Comb the records below for the string "accomplish" and copy each line where it turns up.
----------
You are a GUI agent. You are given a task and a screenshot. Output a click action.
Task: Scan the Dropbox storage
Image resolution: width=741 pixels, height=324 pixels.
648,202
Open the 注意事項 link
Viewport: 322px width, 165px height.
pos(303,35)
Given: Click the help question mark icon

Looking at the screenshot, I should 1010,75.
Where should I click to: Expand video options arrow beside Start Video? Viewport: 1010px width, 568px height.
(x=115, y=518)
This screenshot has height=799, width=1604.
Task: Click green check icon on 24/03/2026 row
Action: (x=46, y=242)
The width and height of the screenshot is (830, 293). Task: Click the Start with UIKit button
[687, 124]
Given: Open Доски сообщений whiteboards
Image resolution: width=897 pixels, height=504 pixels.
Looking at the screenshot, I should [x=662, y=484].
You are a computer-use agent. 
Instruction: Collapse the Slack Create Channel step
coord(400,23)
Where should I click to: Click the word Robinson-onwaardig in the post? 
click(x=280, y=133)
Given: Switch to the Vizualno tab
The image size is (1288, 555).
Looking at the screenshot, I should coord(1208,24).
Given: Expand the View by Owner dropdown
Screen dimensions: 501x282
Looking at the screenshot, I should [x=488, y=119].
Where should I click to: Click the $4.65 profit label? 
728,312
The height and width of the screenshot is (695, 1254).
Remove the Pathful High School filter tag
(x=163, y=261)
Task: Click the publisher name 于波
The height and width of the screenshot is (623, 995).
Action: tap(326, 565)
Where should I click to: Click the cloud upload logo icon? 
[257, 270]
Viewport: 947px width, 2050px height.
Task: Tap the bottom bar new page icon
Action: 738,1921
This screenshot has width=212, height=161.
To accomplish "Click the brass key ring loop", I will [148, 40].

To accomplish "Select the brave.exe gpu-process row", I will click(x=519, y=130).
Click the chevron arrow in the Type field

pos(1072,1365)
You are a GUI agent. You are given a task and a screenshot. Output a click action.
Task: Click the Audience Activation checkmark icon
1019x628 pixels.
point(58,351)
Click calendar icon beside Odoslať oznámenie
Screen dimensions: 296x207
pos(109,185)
----------
# Reply to the task
To accomplish "Click the brass key ring loop", I will [148, 40].
To accomplish "Select the brave.exe gpu-process row", I will click(x=519, y=130).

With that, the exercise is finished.